Privacy leaders define the next phase

As privacy technology stacks mature, some projects have evolved from the experimental stage into reference points for the development of on-chain privacy.

One of the most prominent examples today is Privacy Pools, built on Ethereum. As an upgrade to earlier privacy models, it introduces a new mechanism that allows users to protect transaction privacy while proving compliance when necessary. Instead of relying on a single, indiscriminate set of anonymity, it uses cryptographic proofs to categorize transaction origins, enabling users to demonstrate they do not belong to prohibited groups. This design lies between complete anonymity and complete transparency, aiming not to circumvent visibility but to align privacy with regulatory expectations. For this reason, Privacy Pools are frequently mentioned in discussions about "regulated privacy"—a concept whose importance is increasingly evident as institutions move into the Web3 era.

Another important project in this field is Zama, which focuses on fully homomorphic encryption (FHE). While privacy pools focus on privacy protection at the transaction level, Zama takes this concept to a deeper level—the computational level. With FHE, smart contracts can execute logic directly on encrypted data without decryption, meaning verifiers can verify the correctness of the execution without accessing the underlying information. This is a significant departure from traditional blockchain models, where visibility and verification are inseparable. Zama's work has garnered widespread attention because it provides a pathway to private lending, private voting, crypto-financial instruments, and enterprise applications with extremely high confidentiality requirements. The project is still under active development, and its technology is being tested by developers exploring building privacy-preserving applications on existing blockchains.

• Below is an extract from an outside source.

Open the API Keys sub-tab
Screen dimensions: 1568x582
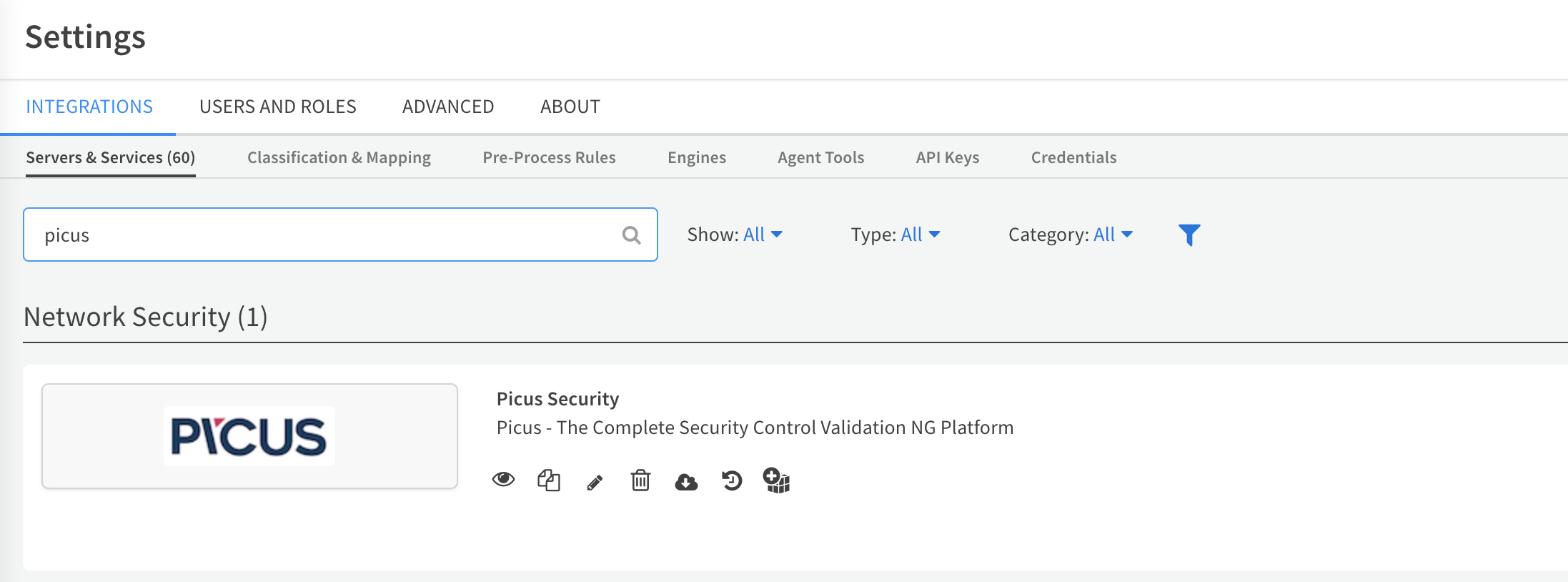point(947,157)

In addition to the two approaches mentioned above, there are emerging identity-centric protocols that build zero-knowledge-based verification frameworks that allow users to selectively disclose information. Users can prove they meet eligibility, residency, or asset thresholds without publishing identity attributes, and without exposing unnecessary metadata. These tools are still in their early stages, but they mark an important direction: privacy in Web3 is no longer limited to transaction protection, but extends to how users... exist on-chain.

While no clear winner has emerged in the privacy ecosystem, these projects showcase the field's trajectory. Privacy is shifting from isolated tools to embedded architectures, from niche applications to infrastructure integration. Perhaps most importantly, it's moving from a defensive stance (protecting users from information leaks) to a constructive one, giving rise to many new applications that would be impossible without cryptographic computation and selective disclosure.

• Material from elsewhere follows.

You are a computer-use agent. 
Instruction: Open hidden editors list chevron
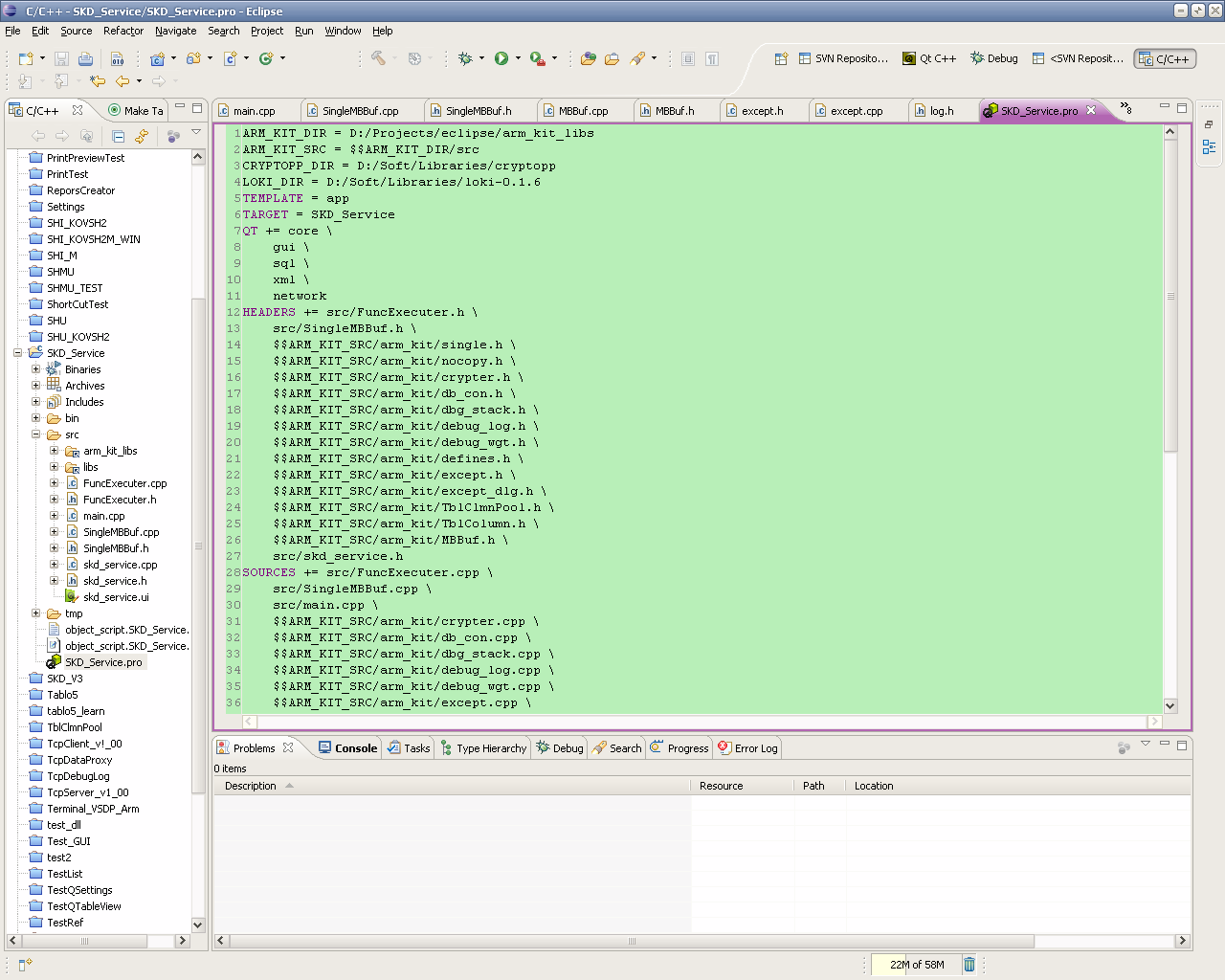tap(1125, 107)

As more builders, institutions, and regulators engage in this field, the focus of the discussion is gradually shifting. Privacy is no longer seen as an obstacle to compliance or adoption, but rather as a fundamental component necessary for the responsible expansion of digital ownership.

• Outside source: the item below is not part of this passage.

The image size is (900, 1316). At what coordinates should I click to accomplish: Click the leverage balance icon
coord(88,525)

The Future of Privacy-Based Infrastructure

What we are seeing now is not a privacy "toolkit," but the prototype of a privacy-native architecture. The narrative is gradually shifting. Privacy is no longer about hiding, but about enabling secure participation. It is not a stopgap measure or a niche feature, but a necessary foundation for building a sound digital economy.

Perhaps the biggest lesson we can learn from this bank data breach and Vitalik's comments is that privacy breaches rarely come from the technology users fear, but rather from the systems users trust.

If Web3 is to deliver on its promises of ownership, autonomy, and open systems, then privacy must evolve from a preference into a standard.

Because the future of digital finance depends on more than just transparency—

However, a balance must be struck between what must be made public and what should be kept confidential.